### EXERCISE DETAILS
Whenever the word "previous" turns up in a line below, that line should be copied.

(Stored entries)
↓↓↓

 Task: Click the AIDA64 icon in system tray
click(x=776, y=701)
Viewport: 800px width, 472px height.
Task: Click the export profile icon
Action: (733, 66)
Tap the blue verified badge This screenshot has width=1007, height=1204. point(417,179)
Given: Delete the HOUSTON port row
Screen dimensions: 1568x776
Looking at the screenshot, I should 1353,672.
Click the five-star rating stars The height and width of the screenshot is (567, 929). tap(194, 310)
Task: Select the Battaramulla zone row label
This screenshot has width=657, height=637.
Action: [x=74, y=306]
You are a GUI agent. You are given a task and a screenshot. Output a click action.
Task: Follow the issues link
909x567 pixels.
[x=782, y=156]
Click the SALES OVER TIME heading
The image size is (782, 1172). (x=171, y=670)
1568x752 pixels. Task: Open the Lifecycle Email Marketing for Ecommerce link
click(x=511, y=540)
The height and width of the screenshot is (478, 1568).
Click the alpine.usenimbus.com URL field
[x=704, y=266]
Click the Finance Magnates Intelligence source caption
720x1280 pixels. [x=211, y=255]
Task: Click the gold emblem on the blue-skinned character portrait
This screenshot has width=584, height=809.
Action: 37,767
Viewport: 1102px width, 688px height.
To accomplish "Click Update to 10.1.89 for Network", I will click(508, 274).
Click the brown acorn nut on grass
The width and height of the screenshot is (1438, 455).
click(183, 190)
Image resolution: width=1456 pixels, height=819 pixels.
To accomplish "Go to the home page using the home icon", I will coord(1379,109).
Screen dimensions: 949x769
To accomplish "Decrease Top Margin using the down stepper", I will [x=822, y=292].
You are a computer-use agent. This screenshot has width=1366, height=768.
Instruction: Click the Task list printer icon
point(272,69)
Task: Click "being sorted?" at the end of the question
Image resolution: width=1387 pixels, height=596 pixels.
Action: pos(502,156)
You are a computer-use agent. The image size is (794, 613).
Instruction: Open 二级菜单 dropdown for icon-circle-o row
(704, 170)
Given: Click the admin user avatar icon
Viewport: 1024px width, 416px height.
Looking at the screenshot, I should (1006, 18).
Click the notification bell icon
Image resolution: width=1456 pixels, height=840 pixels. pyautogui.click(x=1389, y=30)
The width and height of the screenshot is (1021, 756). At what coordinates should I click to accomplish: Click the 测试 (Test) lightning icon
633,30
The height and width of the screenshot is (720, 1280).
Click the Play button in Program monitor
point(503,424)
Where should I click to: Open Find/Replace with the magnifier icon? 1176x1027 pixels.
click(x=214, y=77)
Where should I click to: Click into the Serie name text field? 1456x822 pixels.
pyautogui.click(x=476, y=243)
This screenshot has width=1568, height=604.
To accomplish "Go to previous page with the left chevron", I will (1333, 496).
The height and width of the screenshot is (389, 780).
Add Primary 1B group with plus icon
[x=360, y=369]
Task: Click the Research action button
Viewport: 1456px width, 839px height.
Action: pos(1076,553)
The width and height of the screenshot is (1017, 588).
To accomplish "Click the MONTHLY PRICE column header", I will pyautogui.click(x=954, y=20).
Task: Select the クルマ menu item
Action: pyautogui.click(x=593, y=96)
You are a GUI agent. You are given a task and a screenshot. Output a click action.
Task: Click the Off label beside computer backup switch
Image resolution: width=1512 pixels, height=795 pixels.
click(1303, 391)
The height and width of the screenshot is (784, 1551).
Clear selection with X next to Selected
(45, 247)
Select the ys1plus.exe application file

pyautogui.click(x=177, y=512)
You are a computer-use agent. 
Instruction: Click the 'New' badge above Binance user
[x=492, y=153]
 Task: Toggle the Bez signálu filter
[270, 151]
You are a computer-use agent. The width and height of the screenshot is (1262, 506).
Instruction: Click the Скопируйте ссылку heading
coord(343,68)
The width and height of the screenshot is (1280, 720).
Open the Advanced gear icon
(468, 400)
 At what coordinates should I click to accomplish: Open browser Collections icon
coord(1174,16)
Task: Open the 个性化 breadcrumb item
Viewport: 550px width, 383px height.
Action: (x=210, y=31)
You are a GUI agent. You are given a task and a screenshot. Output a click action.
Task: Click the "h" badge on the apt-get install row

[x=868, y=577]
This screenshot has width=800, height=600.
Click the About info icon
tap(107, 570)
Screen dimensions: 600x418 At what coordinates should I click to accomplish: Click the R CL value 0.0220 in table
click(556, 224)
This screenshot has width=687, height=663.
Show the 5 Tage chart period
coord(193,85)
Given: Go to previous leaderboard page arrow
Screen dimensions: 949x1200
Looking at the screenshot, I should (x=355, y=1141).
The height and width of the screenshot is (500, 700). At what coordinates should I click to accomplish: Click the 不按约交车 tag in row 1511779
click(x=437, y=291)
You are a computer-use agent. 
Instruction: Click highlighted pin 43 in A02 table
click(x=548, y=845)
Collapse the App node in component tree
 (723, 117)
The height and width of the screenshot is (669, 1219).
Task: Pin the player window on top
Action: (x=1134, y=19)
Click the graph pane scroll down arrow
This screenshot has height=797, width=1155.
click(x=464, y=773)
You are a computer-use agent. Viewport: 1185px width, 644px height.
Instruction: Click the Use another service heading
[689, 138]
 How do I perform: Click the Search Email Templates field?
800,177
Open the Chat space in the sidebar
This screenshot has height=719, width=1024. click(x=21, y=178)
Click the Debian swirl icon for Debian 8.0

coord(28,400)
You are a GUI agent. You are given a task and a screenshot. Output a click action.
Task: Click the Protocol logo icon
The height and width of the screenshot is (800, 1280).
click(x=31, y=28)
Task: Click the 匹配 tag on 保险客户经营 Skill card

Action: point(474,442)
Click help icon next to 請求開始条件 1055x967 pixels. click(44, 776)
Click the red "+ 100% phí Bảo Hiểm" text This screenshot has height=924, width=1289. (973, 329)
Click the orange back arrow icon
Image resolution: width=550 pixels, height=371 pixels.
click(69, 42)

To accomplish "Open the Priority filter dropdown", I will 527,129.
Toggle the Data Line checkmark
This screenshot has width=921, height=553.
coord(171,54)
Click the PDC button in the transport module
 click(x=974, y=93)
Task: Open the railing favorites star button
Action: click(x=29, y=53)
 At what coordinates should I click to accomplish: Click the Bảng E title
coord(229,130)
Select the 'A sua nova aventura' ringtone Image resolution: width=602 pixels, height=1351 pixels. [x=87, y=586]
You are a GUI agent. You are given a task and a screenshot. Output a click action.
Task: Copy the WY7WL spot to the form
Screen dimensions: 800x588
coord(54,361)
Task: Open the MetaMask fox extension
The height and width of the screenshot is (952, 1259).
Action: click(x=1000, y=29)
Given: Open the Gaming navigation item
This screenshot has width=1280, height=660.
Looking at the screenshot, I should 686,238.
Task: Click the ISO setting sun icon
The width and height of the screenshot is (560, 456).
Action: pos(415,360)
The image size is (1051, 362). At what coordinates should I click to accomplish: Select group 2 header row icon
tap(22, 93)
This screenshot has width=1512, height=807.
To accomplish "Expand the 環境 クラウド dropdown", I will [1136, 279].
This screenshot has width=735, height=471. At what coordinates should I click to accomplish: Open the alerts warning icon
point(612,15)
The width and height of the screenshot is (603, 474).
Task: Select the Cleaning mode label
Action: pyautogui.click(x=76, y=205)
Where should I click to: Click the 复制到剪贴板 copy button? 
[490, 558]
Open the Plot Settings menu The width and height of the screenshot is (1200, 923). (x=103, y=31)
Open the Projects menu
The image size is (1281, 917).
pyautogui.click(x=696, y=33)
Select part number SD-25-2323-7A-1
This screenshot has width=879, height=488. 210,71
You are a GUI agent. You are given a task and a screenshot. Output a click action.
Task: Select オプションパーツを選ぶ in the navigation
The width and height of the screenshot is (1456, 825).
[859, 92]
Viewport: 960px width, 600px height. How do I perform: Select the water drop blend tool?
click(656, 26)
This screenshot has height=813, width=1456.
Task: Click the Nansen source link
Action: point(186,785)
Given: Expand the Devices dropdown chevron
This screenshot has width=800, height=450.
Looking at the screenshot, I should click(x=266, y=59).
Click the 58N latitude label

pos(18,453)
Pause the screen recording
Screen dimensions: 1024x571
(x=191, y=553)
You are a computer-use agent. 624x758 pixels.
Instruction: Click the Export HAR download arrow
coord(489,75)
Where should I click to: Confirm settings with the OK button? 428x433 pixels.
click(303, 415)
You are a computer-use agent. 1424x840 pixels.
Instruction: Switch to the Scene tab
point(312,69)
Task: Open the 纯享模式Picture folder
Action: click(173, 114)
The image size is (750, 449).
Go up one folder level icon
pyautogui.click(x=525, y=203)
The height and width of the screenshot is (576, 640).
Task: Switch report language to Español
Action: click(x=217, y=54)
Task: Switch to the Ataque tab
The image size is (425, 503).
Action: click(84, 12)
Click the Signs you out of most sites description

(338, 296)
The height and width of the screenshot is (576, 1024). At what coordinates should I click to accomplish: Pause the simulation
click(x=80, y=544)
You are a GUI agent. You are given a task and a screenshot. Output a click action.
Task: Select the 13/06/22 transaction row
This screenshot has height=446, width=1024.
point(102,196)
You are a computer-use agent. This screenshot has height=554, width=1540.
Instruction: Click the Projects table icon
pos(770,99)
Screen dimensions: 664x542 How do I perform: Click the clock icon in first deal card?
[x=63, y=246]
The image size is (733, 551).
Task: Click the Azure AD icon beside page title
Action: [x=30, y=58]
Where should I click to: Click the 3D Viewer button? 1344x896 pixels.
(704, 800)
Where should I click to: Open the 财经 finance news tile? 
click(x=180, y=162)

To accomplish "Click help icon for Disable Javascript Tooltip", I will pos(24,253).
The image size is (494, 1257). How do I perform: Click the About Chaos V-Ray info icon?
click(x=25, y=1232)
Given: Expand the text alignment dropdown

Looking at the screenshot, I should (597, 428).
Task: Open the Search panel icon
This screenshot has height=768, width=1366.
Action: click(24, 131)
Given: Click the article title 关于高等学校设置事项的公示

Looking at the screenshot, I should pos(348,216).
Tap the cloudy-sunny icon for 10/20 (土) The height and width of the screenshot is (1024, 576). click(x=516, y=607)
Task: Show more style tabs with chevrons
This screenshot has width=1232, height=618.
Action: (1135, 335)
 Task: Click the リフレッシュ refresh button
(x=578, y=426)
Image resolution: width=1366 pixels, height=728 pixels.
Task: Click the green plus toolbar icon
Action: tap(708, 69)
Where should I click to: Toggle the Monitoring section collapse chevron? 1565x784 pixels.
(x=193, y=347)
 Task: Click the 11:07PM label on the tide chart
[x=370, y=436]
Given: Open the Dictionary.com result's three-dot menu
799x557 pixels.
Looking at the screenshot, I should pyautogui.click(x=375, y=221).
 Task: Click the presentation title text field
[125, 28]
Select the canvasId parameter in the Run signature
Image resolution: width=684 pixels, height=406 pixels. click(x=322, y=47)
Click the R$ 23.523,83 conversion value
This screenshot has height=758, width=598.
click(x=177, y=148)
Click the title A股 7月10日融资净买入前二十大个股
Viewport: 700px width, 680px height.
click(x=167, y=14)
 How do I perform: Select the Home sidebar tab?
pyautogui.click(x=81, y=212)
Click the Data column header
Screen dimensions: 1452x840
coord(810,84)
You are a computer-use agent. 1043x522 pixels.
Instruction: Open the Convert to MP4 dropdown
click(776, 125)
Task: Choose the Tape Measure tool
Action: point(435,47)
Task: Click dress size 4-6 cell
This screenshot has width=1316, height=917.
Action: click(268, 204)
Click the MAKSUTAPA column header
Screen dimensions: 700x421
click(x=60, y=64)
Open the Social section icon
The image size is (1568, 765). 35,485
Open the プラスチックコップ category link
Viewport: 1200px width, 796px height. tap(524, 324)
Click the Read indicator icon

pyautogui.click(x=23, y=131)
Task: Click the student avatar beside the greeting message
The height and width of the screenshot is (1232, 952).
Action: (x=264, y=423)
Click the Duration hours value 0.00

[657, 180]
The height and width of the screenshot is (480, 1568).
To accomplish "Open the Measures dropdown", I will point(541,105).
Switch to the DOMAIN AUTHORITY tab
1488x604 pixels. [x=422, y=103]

↑↑↑

### YOUR RESPONSE
To accomplish "Go to previous page with the left chevron", I will (1333, 496).
Given: Go to previous leaderboard page arrow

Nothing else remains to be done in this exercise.